The greatest design challenge for this product is engineering a system that makes effective use of the ultra-thin glass technology available to remove snow from a windshield. The concept must be further refined to reach an accurate manufacturing cost estimate. The survey participants were willing to pay $266 on average for this product.
One idea that proved surprisingly marketable was "a small package that expands into a portable lifeboat the size of a queen-size bed." The original idea was meant to rescue winter drowning victims, but I expect some of my survey participants were interested in the product for recreational purposes. The closest product that I could find on the market was the folding kayak, a very portable boat for a single passenger. I also found a patent for a folding lifeboat.
The greatest design challenge for this product is developing a method of rapidly expanding a small and portable package into a large floating object. A rough estimate of the retail price for a rapidly expanding lifeboat is $119, which is ten times an estimated materials cost where $6.90 is spent on six pounds of rubber, $4 is spent on four pounds of steel, and $1 is spent on miscellaneous expenses. This is on par with the $108 the survey participants were willing to pay on average.
Snowmobile Automatic Crash Response
The fourth most popular idea was "an automatic emergency response system built into a snowmobile that alerts medical personal when the snowmobile is crashed." Many cars feature similar systems that could easily and affordably be applied to a snowmobile. I was particularly interested in Ford's Sync system which utilizes bluetooth and smartphones to make the technology cheaper. The patent for this technology is (somewhat disputably) held by Eagle Harbor Holdings.
The greatest design challenge for this product is reducing the retail price. In my research I found forums discussing the concept. It seemed that online snow mobile enthusiasts had limited interest in adding to the cost of their snowmobiles. I wasn't entirely sure how to estimate the cost of developing the mostly digital technology. Paying a team of five app developers each $15 per hour for 100 hours would cost $7500. This cost would be spread across numerous snowmobiles however. My survery participants were only willing to pay $81 on average (removing an outlier who was willing to pay $2000), reinforcing my findings that the retail price is a major limiting factor. Ford's Sync system is substantially more expensive at $395.

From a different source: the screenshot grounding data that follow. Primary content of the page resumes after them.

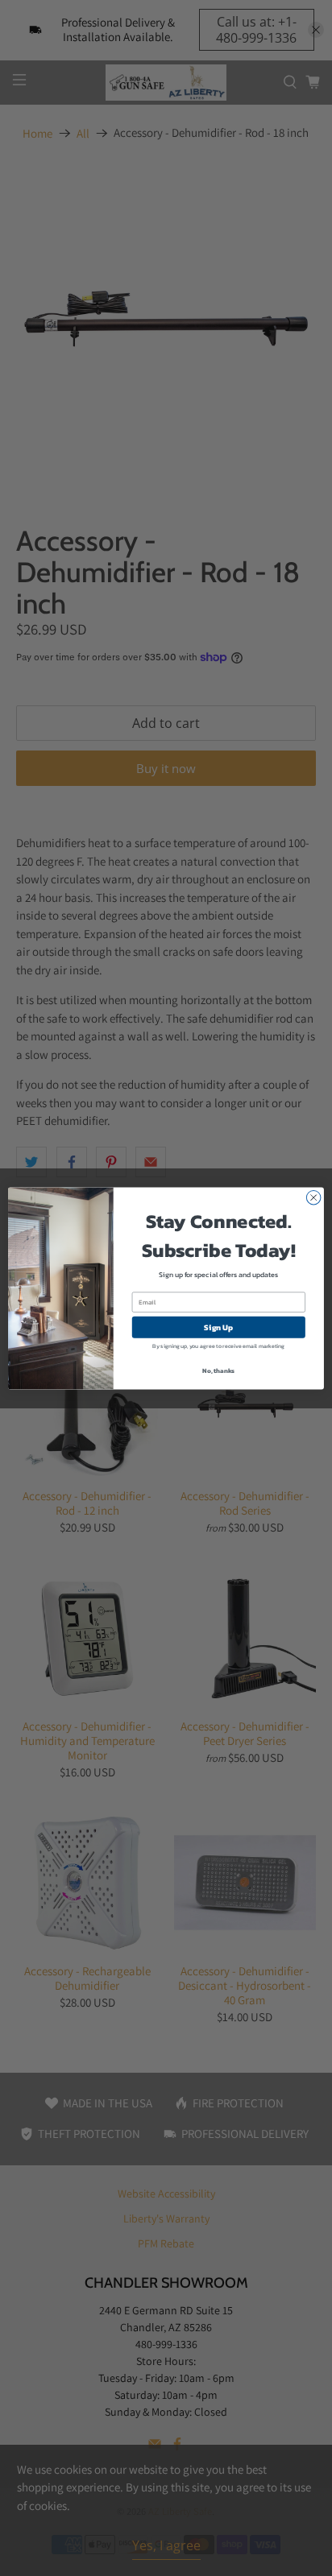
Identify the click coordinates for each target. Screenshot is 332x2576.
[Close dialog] (313, 1197)
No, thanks (218, 1370)
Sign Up (218, 1327)
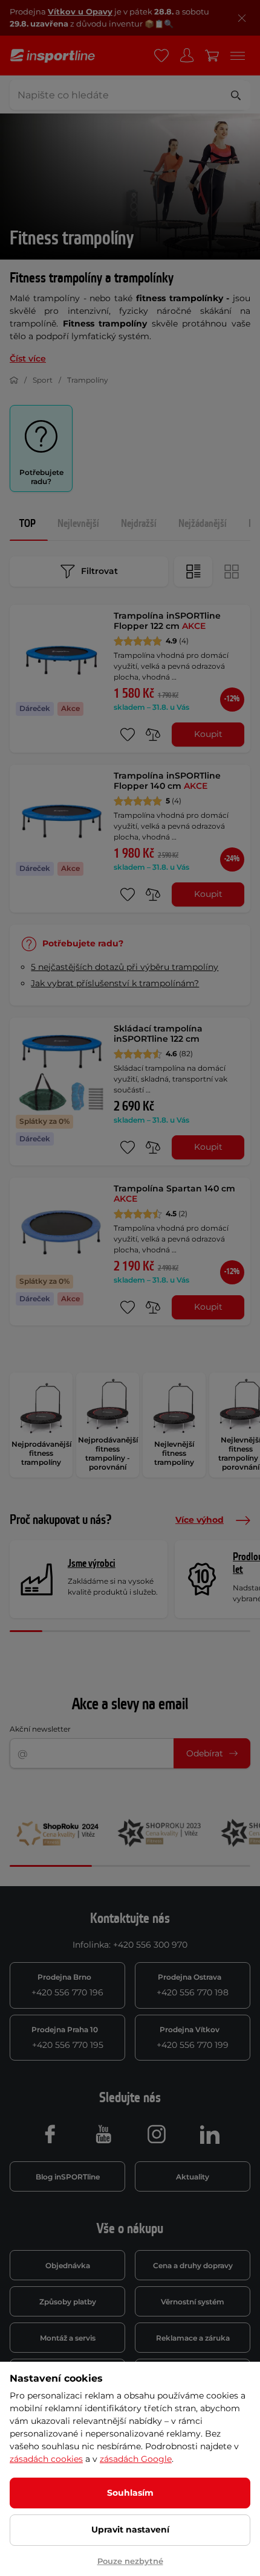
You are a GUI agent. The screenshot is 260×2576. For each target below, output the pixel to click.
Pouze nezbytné (130, 2561)
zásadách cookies (46, 2458)
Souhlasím (130, 2492)
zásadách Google (136, 2458)
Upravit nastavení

Clothing with GPS and Automatic Emergency Response
The last popular idea was "an automatic emergency response system built into a hat that alerts medical personal when the wearer of the hat is submerged in dangerously cold water." I found one patent that features socks utilizing GPS technology for many purposes, including emergency situations.
The greatest design challenge for this project is engineering a relatively small GPS device that functions underwater. A rough estimate of the retail price for clothing with integrated GPS technology is $120, which is ten times an estimated materials cost where $2 is spent on fabric, and $10 is spent on electronics and miscellaneous expenses. My survey participants were willing to pay $84 on average for this product.